What to work on:
Could you repeat the entries below word for word, leaving nothing out?

Listed records:
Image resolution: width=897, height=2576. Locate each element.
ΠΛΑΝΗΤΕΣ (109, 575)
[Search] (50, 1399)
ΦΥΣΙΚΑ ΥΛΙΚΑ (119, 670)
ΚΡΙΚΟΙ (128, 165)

Exercise answer:
Image resolution: width=897, height=2576. Locate each element.
ΠΛΑΝΗΤΕΣ (109, 575)
[Search] (50, 1399)
ΦΥΣΙΚΑ ΥΛΙΚΑ (119, 670)
ΚΡΙΚΟΙ (128, 165)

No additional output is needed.